Top 6 chain CEOs of 2014

On Jan. 1, the same question loomed for the CEO of every restaurant company, big or small, established or new: What now?

What should they do with their charges to earn success and the buy-in of everyone, from stakeholders to employees, the community and, most important, customers? Where would they take the organization?

How they answered will determine what kind of Dec. 31 they’ll be having. Will they look back on the past year with a wince or a smile? Or will it be the stone face of someone who rings in the New Year without a paycheck?

This has not been a year of shifting tides, with all the boats floating at whatever level is set by economic or social trends. With the possible exception of 2009, I can’t think of a year where leadership and strategy yielded such a difference in the performance of chains. Consider the top three burger chains and how different their 2014s were—about as different as the courses they were led to pursue.

From where I sit, here are the five chain CEOs who best illustrate the paramount influence that astute leadership can have on a restaurant business.

1. JJ Buettgen, Ruby Tuesday

If he’d arrived on Day One in a dark suit, onlookers might have mistaken him for an undertaker. The venerable grill-and-bar chain looked as if it would needed one in short order. Predecessors had pushed the mid-market concept into pricier territory—an iffy play in the best of times, a disaster in the wake of the Great Recession. If the Darden and Brinker alumnus spent his time choosing a casket and the appropriate funeral song, the industry would have understood.
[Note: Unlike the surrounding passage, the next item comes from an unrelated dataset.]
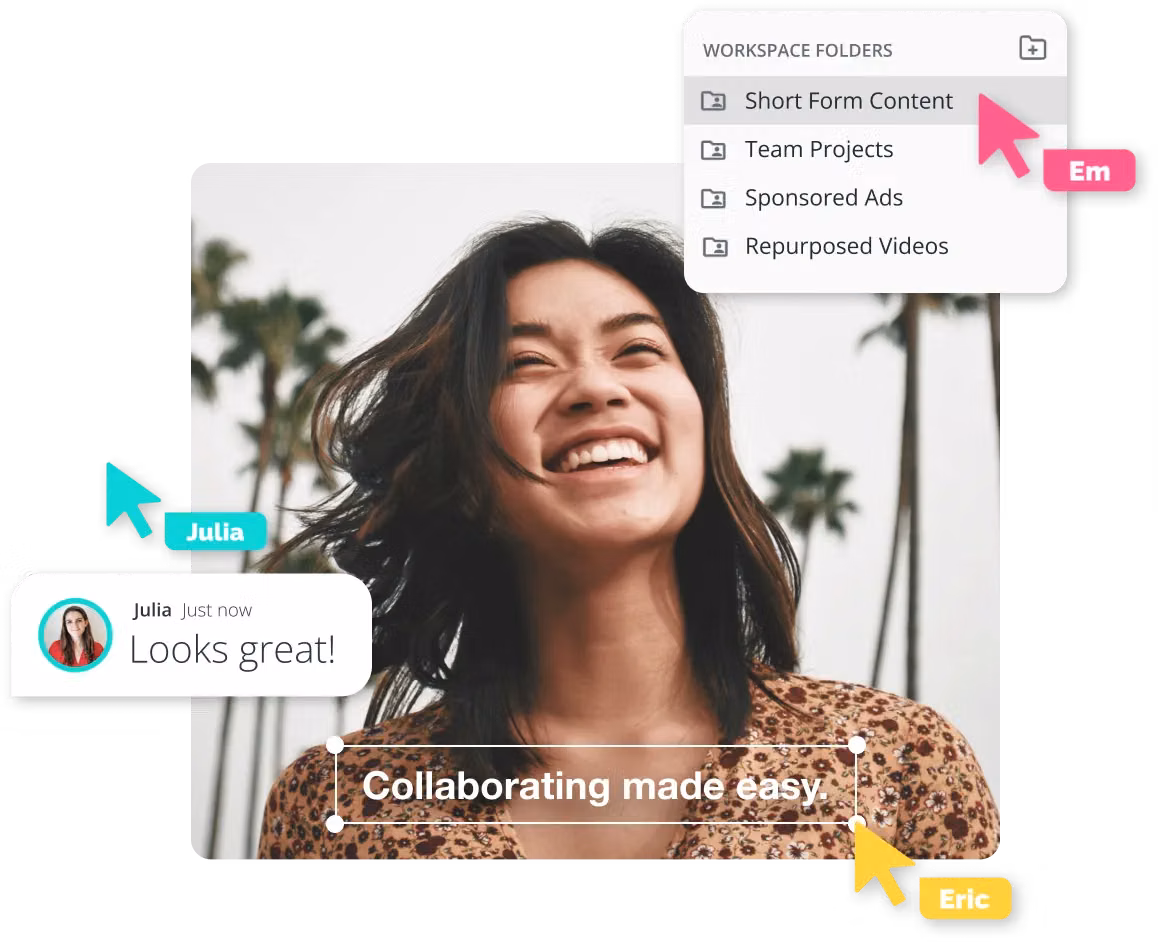The image size is (1158, 942).
Task: Click the pink Em name tag
Action: click(1089, 171)

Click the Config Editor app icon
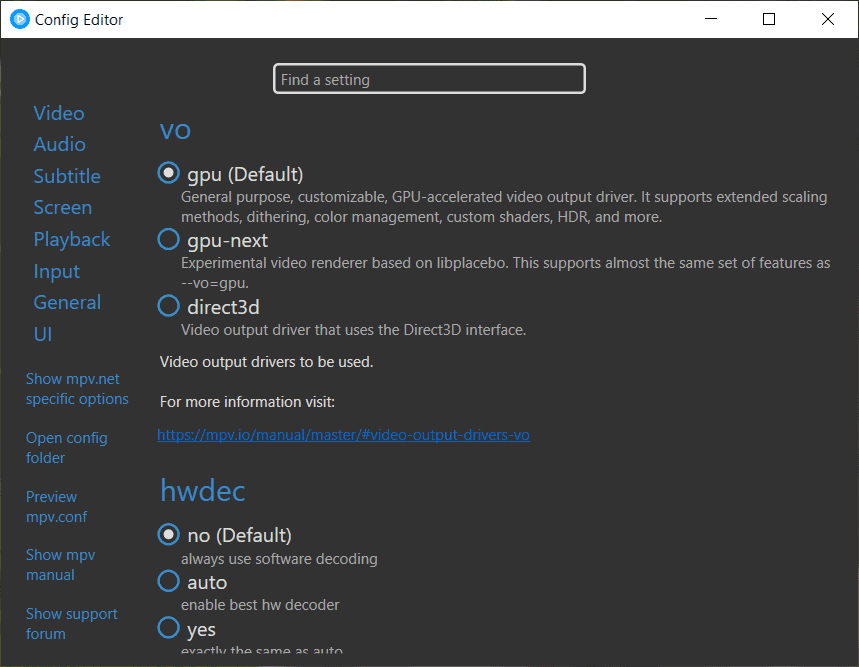click(x=20, y=19)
Instead, Buettgen drew on his deep marketing and operational experience to draft a comeback plan that he spent this year enacting.  It was not a miracle cure: Bring back lapsed customers by showcasing what they liked, lure new ones with an ambience that’s more comfortable than tony, and appeal to the value conscious in both target groups with high-craft/low-ticket items like hand-breaded chicken fingers. Everything was recast in a more mainstream version, from dishware to uniforms, lighting levels and music.

The result: For the first time in a long stretch, same-store sales and guest counts are positive (albeit just 1.1 percent and 1.3 percent, respectively, for the quarter ended Sept. 2), and the company is profitable. Restaurant-level margins have also improved.

The company isn’t exactly in Chipotle or Starbucks territory. But the memorial service can wait.

2. Cheryl Bachelder, Popeyes

If Las Vegas took bets on restaurant turnarounds, Popeyes would have merited the same odds as the Cubs winning the World Series. But the rescue of the chain is yesterday’s news. Bachelder gets the nod for 2014 because of how she added momentum to the chain’s resurgence and built it into a quick-service frontrunner despite the baggage of specializing in fried chicken. For the third quarter, comparable store sales climbed into the rarified territory of 7.2 percent. That’s more than double the gain posted by the only other large fried-chicken chain, KFC.

Bachelder didn’t resort to astrophysics to accelerate growth. Popeyes still focuses on fried chicken, it still strives to be more of a QSR than a fast-casual pretender, and the fixes of recent years were definitely of the Doh! variety. The advances included the switch to drive-thru microphones and headsets that actually worked, and adding a customer-feedback mechanism.

But she succeeded in tasks that vex many of her peers: Boiling down a brand to the attributes that resonate with consumers, then clearly conveying those points of distinction in the marketing, menu and restaurant design. And it worked.

3. John Miller, Denny’s

If there’s a tougher place for rebirths than the fried-chicken business, it has to be the family restaurant market, a sector that all but shuffles along with oxygen tank in tow. Few segments of the business saw more bankruptcies and shutdowns during the recession. Afterward, the only excitement came from debating who’ll die first, the brands in the segment or their clientele.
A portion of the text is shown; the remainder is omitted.